Bei herkömmlichen Endoskopen ist die Kamera als externe Komponente mit Videoobjektiv untergebracht. Sie muss einen Weg durch ein System aus bis zu 60 Linsen überbrücken. In der Neuentwicklung ist die Kamera ganz an die Endoskopspitze verlagert worden. „Wir können 50 Linsen einsparen und damit natürlich auch Linsenfehler, die zu Unschärfe oder Verzeichnung des Bildes führen. Das Bild wird tiefenschärfer und viel natürlicher“, beschreibt MGB-Geschäftsführer Johannes Tschepe die Vorteile des geänderten Aufbaus. Ermöglicht wurde dieser erst durch die Miniaturisierung der Kamera.

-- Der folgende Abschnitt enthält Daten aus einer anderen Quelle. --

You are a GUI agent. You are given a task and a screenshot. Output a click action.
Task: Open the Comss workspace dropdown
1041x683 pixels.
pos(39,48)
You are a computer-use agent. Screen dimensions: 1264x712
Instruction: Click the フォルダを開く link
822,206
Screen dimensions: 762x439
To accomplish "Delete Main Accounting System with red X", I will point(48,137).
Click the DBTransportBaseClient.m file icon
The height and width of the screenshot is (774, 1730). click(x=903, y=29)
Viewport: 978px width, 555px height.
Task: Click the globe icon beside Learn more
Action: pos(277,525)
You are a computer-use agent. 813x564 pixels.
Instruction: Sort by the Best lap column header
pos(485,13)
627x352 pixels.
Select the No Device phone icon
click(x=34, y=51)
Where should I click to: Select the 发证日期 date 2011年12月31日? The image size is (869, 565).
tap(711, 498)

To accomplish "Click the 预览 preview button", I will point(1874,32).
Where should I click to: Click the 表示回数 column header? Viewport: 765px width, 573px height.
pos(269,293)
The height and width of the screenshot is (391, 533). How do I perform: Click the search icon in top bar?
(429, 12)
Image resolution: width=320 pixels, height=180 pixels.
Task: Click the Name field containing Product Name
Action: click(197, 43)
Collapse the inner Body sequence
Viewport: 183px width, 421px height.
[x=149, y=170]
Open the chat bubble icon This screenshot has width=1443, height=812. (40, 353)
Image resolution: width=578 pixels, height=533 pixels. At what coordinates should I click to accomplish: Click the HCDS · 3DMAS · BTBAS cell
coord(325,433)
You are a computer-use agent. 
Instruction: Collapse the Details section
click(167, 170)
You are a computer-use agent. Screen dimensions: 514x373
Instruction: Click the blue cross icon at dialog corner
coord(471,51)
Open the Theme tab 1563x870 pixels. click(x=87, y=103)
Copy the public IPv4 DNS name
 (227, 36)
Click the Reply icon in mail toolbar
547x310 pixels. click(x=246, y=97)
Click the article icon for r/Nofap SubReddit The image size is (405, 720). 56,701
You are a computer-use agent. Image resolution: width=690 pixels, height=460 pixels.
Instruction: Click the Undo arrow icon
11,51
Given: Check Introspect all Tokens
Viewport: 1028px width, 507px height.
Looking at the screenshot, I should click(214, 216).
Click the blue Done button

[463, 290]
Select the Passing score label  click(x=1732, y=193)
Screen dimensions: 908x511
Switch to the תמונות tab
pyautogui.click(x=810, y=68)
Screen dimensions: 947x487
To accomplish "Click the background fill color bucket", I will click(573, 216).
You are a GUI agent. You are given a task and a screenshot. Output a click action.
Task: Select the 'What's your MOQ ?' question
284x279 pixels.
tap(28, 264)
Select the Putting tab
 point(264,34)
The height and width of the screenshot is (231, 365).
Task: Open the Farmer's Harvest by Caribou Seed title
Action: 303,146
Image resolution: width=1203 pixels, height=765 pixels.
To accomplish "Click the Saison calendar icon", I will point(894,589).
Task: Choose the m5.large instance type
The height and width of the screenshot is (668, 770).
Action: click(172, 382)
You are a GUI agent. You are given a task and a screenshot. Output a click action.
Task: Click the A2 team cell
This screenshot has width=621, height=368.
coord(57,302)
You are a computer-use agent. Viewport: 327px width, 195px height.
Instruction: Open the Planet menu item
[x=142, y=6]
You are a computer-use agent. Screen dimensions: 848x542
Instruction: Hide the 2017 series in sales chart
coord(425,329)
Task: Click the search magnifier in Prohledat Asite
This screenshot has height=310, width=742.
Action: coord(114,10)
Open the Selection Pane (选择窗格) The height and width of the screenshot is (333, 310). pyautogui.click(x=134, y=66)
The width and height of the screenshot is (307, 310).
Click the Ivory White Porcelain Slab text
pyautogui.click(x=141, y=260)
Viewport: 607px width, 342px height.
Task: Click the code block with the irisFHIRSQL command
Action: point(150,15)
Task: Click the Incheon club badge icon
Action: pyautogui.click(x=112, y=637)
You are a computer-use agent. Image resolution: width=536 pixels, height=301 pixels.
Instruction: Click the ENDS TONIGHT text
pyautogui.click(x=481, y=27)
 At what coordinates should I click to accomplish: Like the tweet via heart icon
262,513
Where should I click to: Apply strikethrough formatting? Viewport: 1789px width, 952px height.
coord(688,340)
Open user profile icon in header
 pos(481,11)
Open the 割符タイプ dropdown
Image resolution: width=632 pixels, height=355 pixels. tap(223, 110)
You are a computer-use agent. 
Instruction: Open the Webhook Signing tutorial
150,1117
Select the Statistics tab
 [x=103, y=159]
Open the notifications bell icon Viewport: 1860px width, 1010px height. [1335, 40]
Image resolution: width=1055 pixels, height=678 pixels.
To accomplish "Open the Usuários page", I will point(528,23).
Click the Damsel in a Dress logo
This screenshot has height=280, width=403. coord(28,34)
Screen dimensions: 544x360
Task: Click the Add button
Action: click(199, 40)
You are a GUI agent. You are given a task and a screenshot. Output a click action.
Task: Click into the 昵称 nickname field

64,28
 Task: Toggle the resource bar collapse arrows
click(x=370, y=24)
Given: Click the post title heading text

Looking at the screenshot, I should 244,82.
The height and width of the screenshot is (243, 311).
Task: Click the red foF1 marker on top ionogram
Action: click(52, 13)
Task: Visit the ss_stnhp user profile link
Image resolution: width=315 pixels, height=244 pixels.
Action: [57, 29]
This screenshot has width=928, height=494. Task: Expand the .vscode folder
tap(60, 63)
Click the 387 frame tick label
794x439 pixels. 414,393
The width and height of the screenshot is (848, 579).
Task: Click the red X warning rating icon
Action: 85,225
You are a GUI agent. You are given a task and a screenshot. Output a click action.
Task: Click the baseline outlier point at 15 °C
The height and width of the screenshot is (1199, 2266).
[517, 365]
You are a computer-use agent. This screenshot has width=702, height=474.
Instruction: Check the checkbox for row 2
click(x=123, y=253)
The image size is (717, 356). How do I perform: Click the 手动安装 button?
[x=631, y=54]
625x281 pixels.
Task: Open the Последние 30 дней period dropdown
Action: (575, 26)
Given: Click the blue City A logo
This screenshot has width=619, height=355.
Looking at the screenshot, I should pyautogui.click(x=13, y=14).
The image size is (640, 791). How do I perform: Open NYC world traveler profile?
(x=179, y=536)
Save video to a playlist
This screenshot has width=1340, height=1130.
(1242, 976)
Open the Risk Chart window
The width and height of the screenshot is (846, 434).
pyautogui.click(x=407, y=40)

Mit immer kleinerer Technik großen Fortschritt zu erzielen – darin liegt die Chance der Mikrosystemtechnik. Die Branche boomt, zwischen 2002 und 2007 ist der Umsatz der rund 170 in Berlin tätigen Unternehmen laut Branchenreport der Technologiestiftung Berlin um 56 Prozent gewachsen. MGB verkauft das Endoskop „Videolux“ vor allem in Asien: „Besonders erfolgreich sind wir in China. Dort wird es von den extrem gut und modern ausgestatteten Krankenhäusern der Volksarmee eingesetzt.“ Den Blick in verschlossene Räume eröffnen die endoskopischen Geräte aus Adlershof nicht nur in der sogenannten „Schlüsselloch“-Medizin. Sie ermöglichen es beispielsweise auch, das Innere von technischen Anlagen zu inspizieren, etwa Turbinen von Kraftwerken. Und auch hier kommt Hightech im Miniformat zum Einsatz: In Form eines Mikromotors, der direkt rund um die Linse aufgebaut ist. Mit dem neuartigen Bauteil lassen sich die Funktionen der Industrie-Endoskope erweitern, etwa durch Auto-Fokus oder verbesserte Zoom-Möglichkeiten.
Den Blick zu schärfen – das ist auch das Anliegen der Adlershofer Firma LensWista. Sie produziert mit extrem verkleinerter Technik neuartige Kontaktlinsen: Firmenchef Alexey Kalachev hat ein Verfahren entwickelt, mit dem er die Oberfläche seiner reinen Silikonlinsen nanotechnisch verändert. Dadurch können die Linsen bis zu drei Monate ununterbrochen im Auge verbleiben. Zurzeit wird die Anwendung erprobt.